Screenshot grounding data
▼
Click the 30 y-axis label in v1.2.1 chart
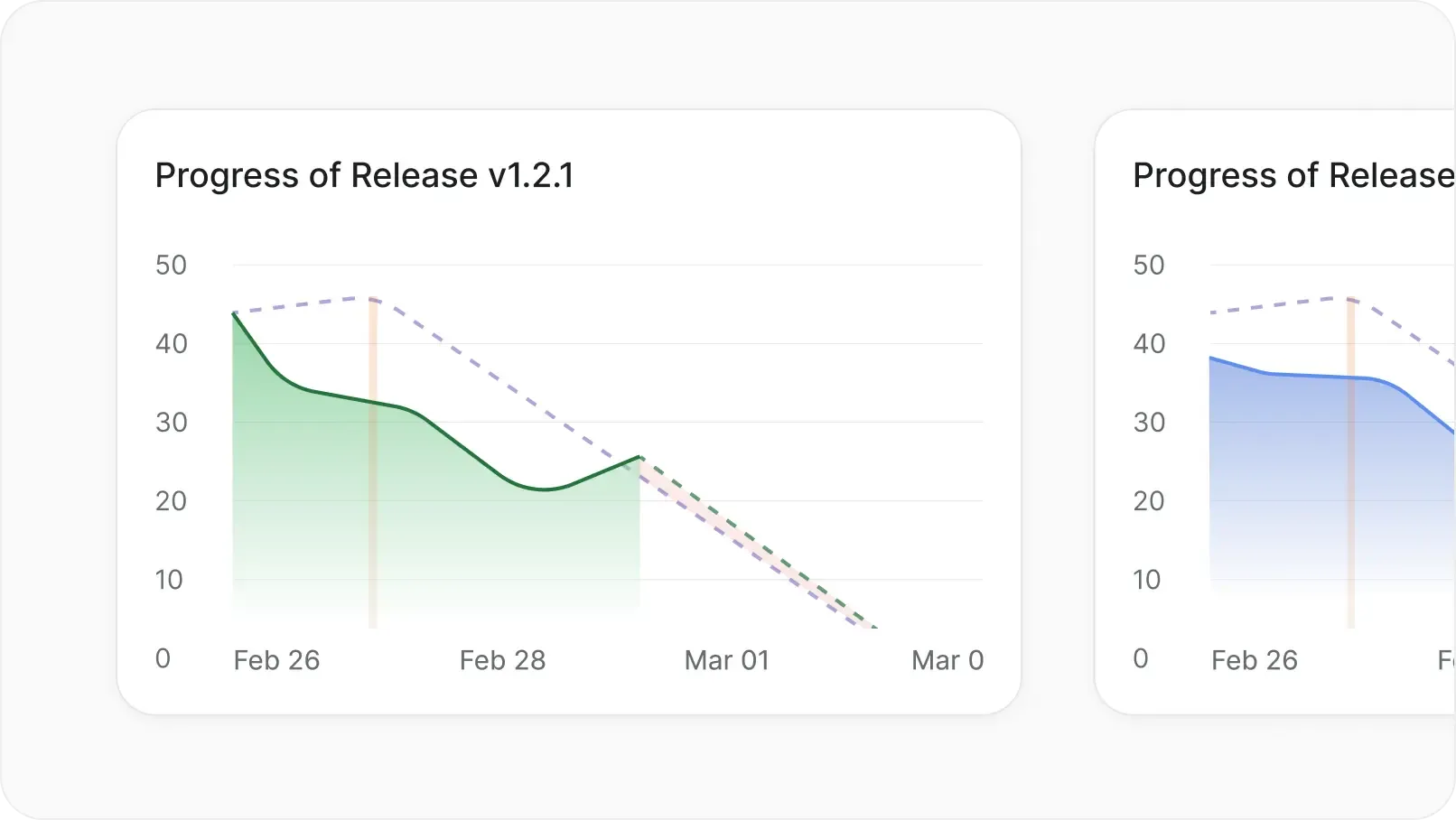This screenshot has width=1456, height=820. coord(171,423)
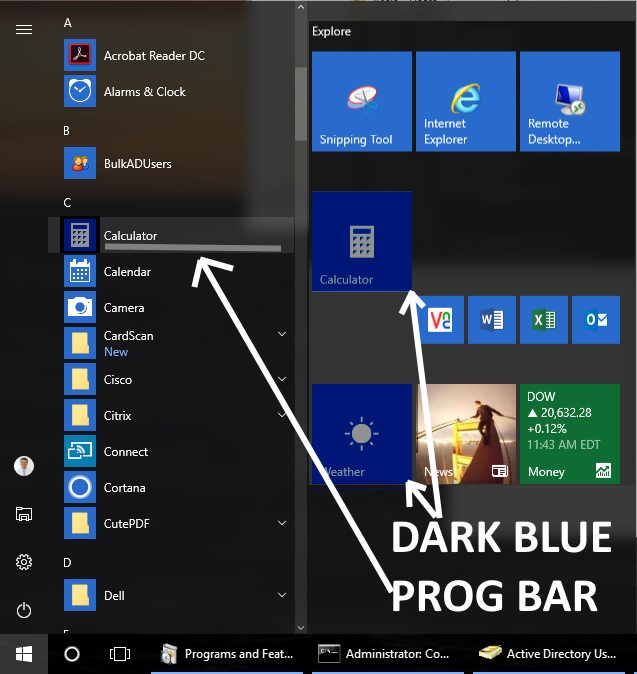637x674 pixels.
Task: Click the app list vertical scrollbar
Action: [300, 105]
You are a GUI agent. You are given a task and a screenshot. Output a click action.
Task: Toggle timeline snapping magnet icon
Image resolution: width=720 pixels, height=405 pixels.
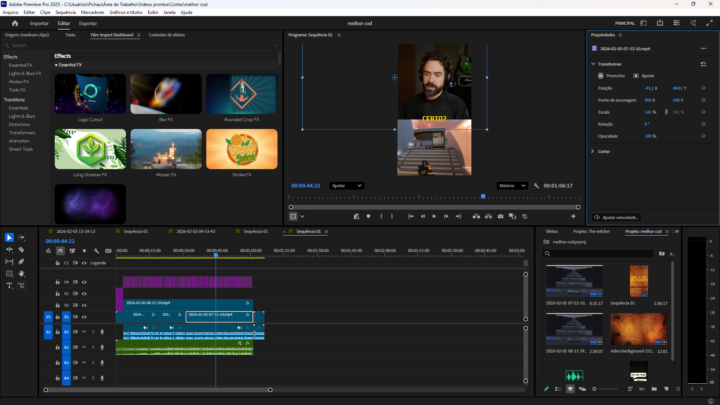[59, 251]
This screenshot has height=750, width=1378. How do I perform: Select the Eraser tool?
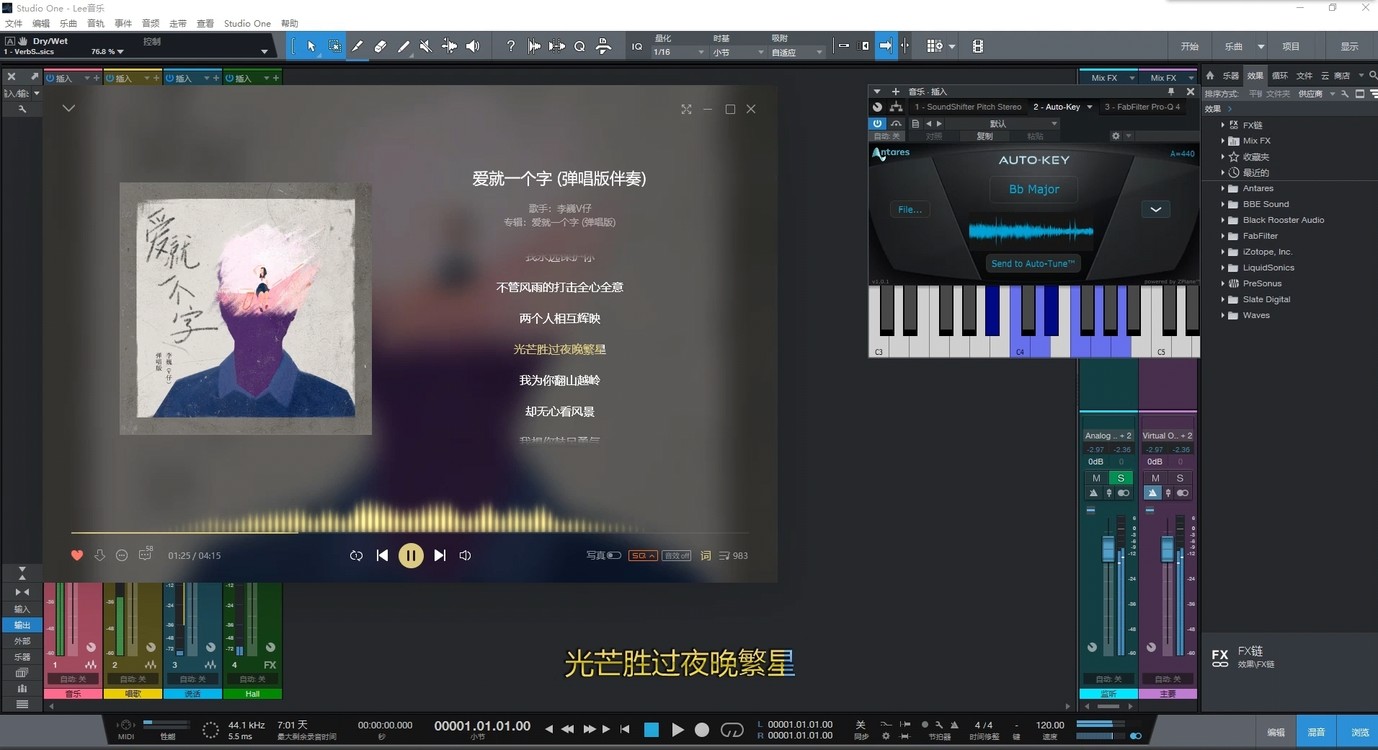click(x=381, y=46)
▲
=== WHAT THE TASK REQUIRES ===
Every record should come back exactly as it is, though none of the pictures should.

=== SOLUTION ===
Click the 30 y-axis label in v1.2.1 chart
This screenshot has width=1456, height=820. coord(171,423)
637x674 pixels.
Task: Click the app list vertical scrollbar
Action: [300, 105]
You are a GUI agent. You are given a task and a screenshot. Output a click action.
Task: Toggle timeline snapping magnet icon
Image resolution: width=720 pixels, height=405 pixels.
[59, 251]
This screenshot has height=750, width=1378. How do I perform: Select the Eraser tool?
click(x=381, y=46)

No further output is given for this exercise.